Ça continue sur une autre route. Une jeune mariée, après avoir répondu à un besoin pressant, s’aperçoit que son cher et tendre ne l’a pas attendu. Derrière les toilettes, elle découvre qu’elle n’est pas la seule à avoir subi cet abandon et se demande s’il vaut mieux succomber au désespoir avec ses compagnes d’infortune ou bien s’en arracher pour retrouver la vie.
On croisera aussi cette jeune fille qui, après le divorce de ses parents et à leur grand désarroi, comment à se nourrir uniquement de moineaux vivants. Cet homme complètement affolé après avoir tué sa femme et avoir dissimulé son corps dans une valise qui se retrouve propulsé grand artiste contemporain par d’autres sans doute plus fous que lui, ou encore cet artiste-peintre un peu psychopathe sur les bords qui se lie d’amitié avec un dentiste et doit, pour lui, s’émanciper de son sujet de prédilection tout en découvrant le plaisir de s’attacher à un autre être humain.
On trouve de tout dans ce bouquet de nouvelles toutes plus étranges et dérangeantes les unes que les autres. Parfois légèrement à côté du réel, suffisamment pour nous déstabiliser et nous interroger sur le sens de ce que nous vivons avec les personnages, et parfois c’est le regard même du personnage qui souligne l’improbable et le décalage de situations qui devraient être normales. Comme ce jeune homme qui doit faire ses preuves pour rejoindre un gang de Buenos Aires, ou ce petit garçon qui voit ses parents s’éloigner et sa mère se refermer sur elle-même.
En se tournant vers la route, Felicidad comprend son destin.

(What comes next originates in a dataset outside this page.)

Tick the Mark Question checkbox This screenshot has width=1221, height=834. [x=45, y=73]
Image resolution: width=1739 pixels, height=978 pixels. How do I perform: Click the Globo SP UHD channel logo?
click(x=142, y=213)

Il ne l’a pas attendue et, comme si le passé était palpable, elle croit distinguer au loin le faible reflet rouge des feux arrière de la voiture. Dans l’obscurité plane de la campagne, il n’y a que la désillusion et une robe de mariée. Assise sur une pierre près de la porte des toilettes, elle en arrive à la conclusion qu’elle n’aurait pas dû traîner, qu’il aurait mieux valu qu’elle se presse davantage. Elle trouve bizarre d’être là, à faire tomber les petits grains de riz accrochés aux broderies de sa robe, en rase campagne, sans autre perspective que les champs, la route et, au bord de la route, des toilettes pour femmes.
Des femmes désespérées
Avec ses nouvelles, Samantha Schweblin interroge les rapports familiaux, les non-dits et les échanges vide de sens qui tuent, doucement, les relations humaines. Ces petits éléments parfois anodins prennent ici la dimension dévorante d’un gouffre sans fond (parfois littéralement, avec les nouvelles « Le creuseur » et « Sous terre »). Elle montre aussi les contradictions et l’absurdité de notre rapport à la société et aux normes, notre angoisse quand celles-ci disparaissent et notre peur, au moment de les retrouver, de comprendre leur incongruité.